■ Your instructions: Wherever the string "arrow" occurs in a line of these records, report that line.

Excerpts from a dataset:
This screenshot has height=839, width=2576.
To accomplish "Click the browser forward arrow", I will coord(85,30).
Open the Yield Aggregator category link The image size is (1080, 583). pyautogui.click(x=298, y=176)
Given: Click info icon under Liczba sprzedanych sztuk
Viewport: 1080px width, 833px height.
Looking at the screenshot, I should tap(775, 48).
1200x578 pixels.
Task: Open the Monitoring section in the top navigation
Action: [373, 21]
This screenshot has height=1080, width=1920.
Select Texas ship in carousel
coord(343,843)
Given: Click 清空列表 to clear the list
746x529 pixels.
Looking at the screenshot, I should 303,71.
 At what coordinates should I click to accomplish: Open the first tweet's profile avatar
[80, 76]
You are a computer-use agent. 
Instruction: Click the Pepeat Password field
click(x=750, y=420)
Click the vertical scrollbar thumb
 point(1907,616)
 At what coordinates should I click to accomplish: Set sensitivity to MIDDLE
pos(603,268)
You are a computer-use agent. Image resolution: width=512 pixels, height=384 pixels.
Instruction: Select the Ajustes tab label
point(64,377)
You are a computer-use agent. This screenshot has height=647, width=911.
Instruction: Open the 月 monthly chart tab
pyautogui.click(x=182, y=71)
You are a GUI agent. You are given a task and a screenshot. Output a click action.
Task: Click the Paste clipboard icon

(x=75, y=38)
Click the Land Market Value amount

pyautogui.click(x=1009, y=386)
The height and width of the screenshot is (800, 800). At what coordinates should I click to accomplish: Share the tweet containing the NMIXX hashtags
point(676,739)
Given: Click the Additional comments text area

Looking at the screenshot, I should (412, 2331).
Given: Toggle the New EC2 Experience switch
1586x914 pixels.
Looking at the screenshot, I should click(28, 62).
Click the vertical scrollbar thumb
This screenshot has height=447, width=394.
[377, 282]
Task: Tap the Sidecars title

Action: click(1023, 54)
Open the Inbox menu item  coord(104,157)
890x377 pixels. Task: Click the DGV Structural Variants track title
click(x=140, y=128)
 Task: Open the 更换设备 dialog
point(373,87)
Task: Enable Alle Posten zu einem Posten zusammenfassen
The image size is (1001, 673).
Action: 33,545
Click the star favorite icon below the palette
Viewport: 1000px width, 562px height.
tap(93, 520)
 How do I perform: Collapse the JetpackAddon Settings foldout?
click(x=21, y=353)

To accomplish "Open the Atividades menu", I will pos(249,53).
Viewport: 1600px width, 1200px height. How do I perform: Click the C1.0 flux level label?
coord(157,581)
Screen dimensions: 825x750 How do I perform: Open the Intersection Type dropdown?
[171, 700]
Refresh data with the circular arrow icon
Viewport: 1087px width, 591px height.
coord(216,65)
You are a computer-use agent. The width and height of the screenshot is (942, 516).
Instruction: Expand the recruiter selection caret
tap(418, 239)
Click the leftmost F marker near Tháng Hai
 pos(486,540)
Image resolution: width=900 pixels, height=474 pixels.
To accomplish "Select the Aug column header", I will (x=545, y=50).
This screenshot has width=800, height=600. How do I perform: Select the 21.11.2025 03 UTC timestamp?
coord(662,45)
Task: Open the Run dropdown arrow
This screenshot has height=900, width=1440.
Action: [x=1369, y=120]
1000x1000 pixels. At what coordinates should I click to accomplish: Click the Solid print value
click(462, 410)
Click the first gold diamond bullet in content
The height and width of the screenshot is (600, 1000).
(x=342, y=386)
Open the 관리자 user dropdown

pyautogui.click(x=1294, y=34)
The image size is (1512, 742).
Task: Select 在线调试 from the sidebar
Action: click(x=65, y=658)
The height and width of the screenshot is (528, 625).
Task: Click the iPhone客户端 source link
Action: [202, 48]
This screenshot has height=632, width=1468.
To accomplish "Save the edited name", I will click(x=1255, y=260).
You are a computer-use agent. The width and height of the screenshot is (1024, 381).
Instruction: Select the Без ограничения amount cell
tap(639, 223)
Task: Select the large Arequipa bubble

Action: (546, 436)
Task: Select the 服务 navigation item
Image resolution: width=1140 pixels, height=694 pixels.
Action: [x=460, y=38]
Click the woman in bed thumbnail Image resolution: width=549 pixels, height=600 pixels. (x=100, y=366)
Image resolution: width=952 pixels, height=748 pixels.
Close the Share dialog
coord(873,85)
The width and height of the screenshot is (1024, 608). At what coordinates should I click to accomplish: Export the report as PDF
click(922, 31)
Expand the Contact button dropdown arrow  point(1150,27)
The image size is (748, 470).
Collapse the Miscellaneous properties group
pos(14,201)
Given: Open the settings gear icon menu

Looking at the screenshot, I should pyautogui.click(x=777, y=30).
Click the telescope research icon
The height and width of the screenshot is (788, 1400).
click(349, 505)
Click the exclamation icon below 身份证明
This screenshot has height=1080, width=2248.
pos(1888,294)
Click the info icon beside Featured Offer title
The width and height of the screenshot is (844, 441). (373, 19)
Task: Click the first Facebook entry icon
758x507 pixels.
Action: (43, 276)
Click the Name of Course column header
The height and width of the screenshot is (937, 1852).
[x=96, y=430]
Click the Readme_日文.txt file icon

■ Answer space:
To accomplish "Click the browser forward arrow", I will coord(85,30).
Refresh data with the circular arrow icon
Task: Open the Run dropdown arrow
Expand the Contact button dropdown arrow  point(1150,27)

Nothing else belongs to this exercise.